━━━ Data extracts
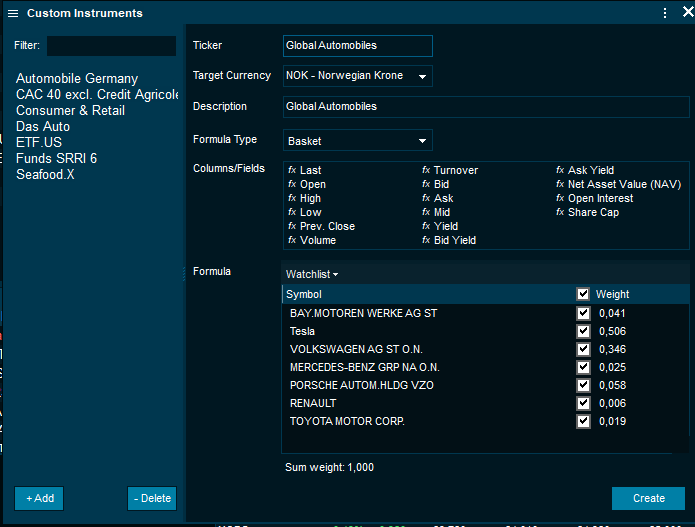Pick the fx Net Asset Value (NAV) field
Image resolution: width=695 pixels, height=527 pixels.
click(623, 185)
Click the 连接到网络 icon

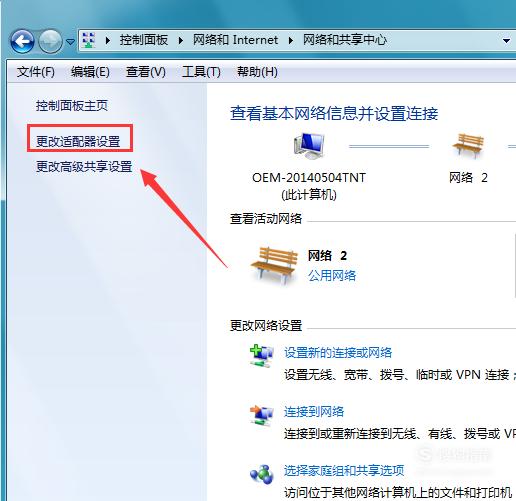[262, 415]
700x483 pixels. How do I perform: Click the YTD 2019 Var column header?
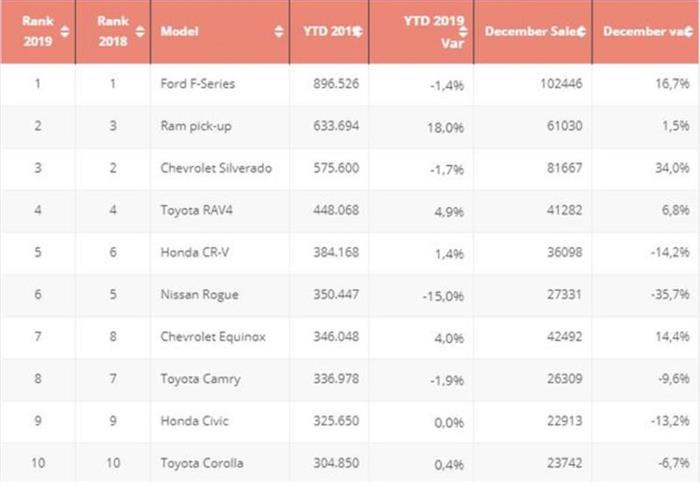[430, 32]
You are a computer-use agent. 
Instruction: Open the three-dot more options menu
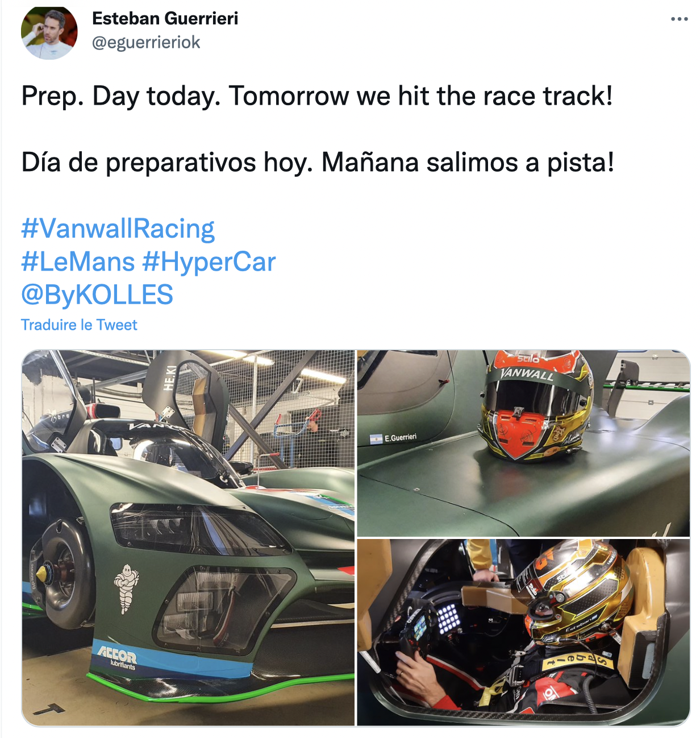click(x=679, y=19)
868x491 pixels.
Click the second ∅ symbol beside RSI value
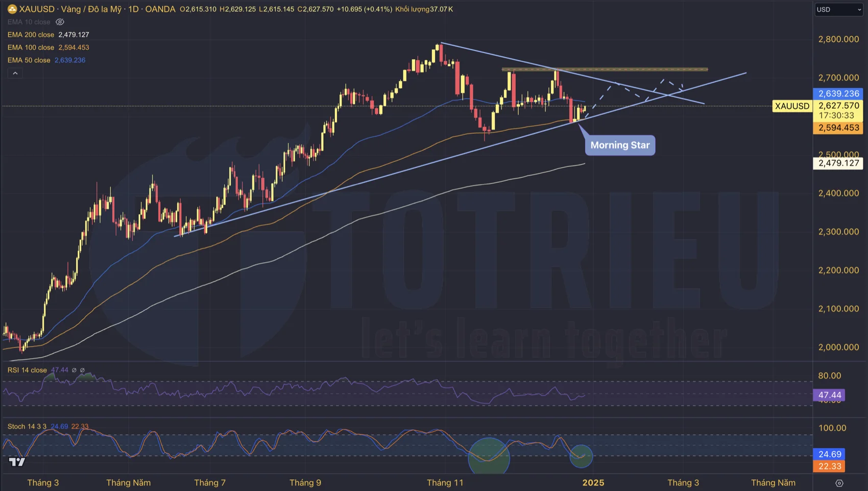[82, 370]
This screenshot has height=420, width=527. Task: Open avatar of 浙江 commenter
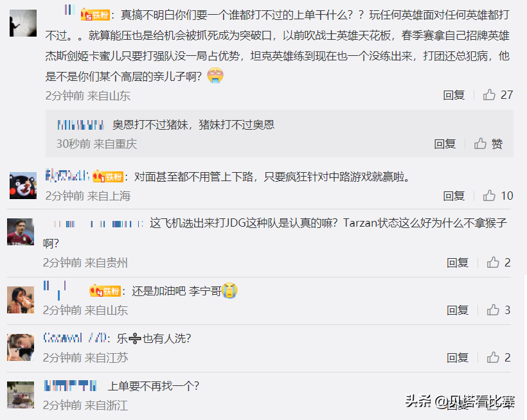point(21,395)
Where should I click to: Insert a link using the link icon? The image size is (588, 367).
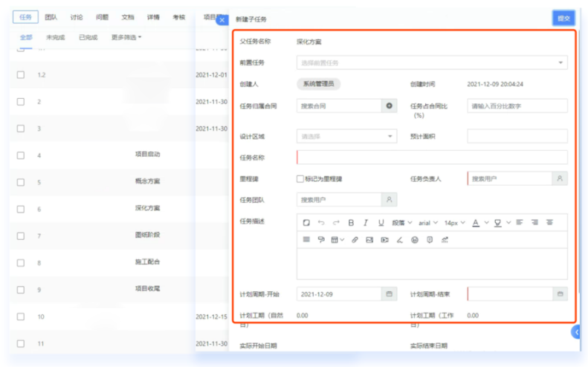[355, 240]
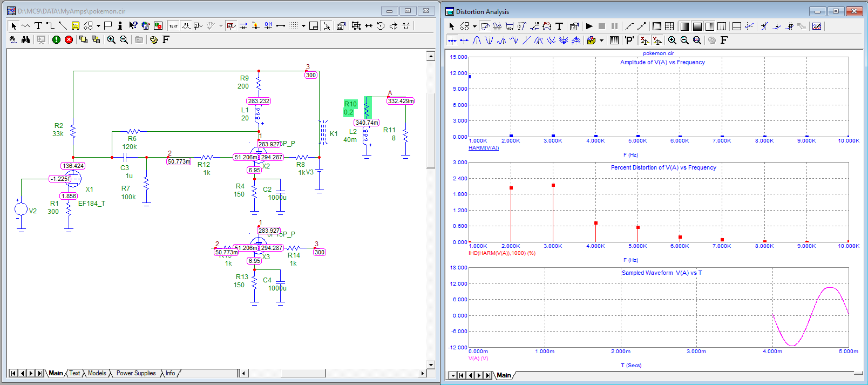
━━━━━━
Task to complete: Only the lines from the one containing "868x491 pixels." through the final line of the data are to be written out, exactly as they stand and without pictures.

Written response:
868x491 pixels.
Click the second ∅ symbol beside RSI value
[82, 370]
This screenshot has height=420, width=527. Task: Open avatar of 浙江 commenter
point(21,395)
Where should I click to: Insert a link using the link icon? The image size is (588, 367).
[355, 240]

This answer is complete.